Elon Musk says he’s increasing salaries for Tesla engineers because Sam Altman’s OpenAI keeps trying to recruit them

Dominika Zarzycka—SOPA Images/LightRocket/Getty Images

Is Sam Altman’s OpenAI, the world leader in generative artificial intelligence, trying to poach staff away from Tesla’s Autopilot team?

Elon Musk certainly wants people to think so. After news emerged on Wednesday that Tesla’s Ethan Knight became the carmaker’s fourth engineer to join Musk’s latest startup, xAI, the centibillionaire claimed his employee was planning to defect to OpenAI anyway.
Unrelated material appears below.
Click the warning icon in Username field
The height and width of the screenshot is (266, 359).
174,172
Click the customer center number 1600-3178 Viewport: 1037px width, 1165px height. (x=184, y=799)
“It was either xAI or them,” wrote the man who lured his first AI director away from Altman in 2017, adding he was boosting the AI engineers’ pay. “[OpenAI has] been aggressively recruiting Tesla engineers with massive compensation offers and [has] unfortunately been successful in a few cases.”

Musk, who cofounded OpenAI more than eight years ago, maintains an ongoing feud with Altman and is actively suing his former partner over an alleged breach of contract. OpenAI did not respond to a request by Fortune for comment.

Knight’s departure raises concerns. As growth at Tesla’s core car business has ground to a complete halt, investors have become more wary of Musk’s less traditional management methods, like moving staff between his businesses as he sees fit.

Testimony in Musk’s pay package case recently revealed board members exercise little to no oversight and couldn’t give so much as a ballpark estimate of how many staff Musk reassigned from Tesla to help with his Twitter purchase. “Musk regularly uses Tesla resources to address projects at other companies he owns,” the court ruled, adding no one on the board challenged such decisions.

Concerns Musk treats his companies like his own personal fiefdoms have only grown ever since he threatened board members he would develop AI technology outside of Tesla if they didn’t approve a compensation package granting him 25% control over the company.

In this context, the news of more Tesla engineers leaving for Musk’s xAI startup caused alarm among some of Tesla’s small shareholders.

“Is there a precedent for the CEO of a public company poaching talent to go over to his private company? Is he acting in shareholders’ best interests?” a writer on the Tesla investors’ club subreddit wondered on Wednesday. Another asked if “the board of directors are cool with this?” while a third joked, “Haha, Elon is brain-draining Tesla.”

Tesla staff needed to narrow gap between xAI and OpenAI

One of Musk’s primary objectives over the past 12 months has been to rebrand Tesla as an AI leader now that investors are willing to pay high multiples for such stocks. In this view, investors should think of Tesla less as a manufacturer of EVs and energy storage and more as a robotics company—whether it builds machines walking on two metal legs like Optimus or rolling on four wheels.

By alleging that Altman is trying to steal his workers, not only does he have a convenient excuse for why Knight or any other ex–Tesla employee ends up working for him at xAI, he also elevates his company’s reputation simultaneously. If the industry leader behind breakthroughs like ChatGPT and Sora is desperate to get its hands on Musk’s workers, then Tesla must be at the cutting edge.

Ironically, however, it was Musk who argued investors should not draw parallels between companies working on generative AI and those like Tesla solving “real-world AI.”

The technology powering large language models is nothing compared with developing cars that drive on their own, he asserted. Tesla employees assigned to Autopilot, Full Self-Driving, or AI inference training computer Dojo work with highly complex camera data capturing objects in a three-dimensional space—as opposed to processing simple text like a GPT-4.

In fact it is xAI that needs Tesla employees far more than OpenAI. His new startup, which is behind the Grok chatbot he sells to premium social media customers on X, is too far behind Altman’s company to present any legitimate threat, so he needs every brain he can get to help him narrow the competitive gap.

Drafting them from Tesla, where he employs over 200 engineers in his AI and autonomy team, is a natural move, especially since they would already be familiar with his management style and engineering-driven culture.

“The talent war for AI is the craziest talent war I’ve ever seen!” Musk wrote on Wednesday.

Especially when his companies are competing with each other.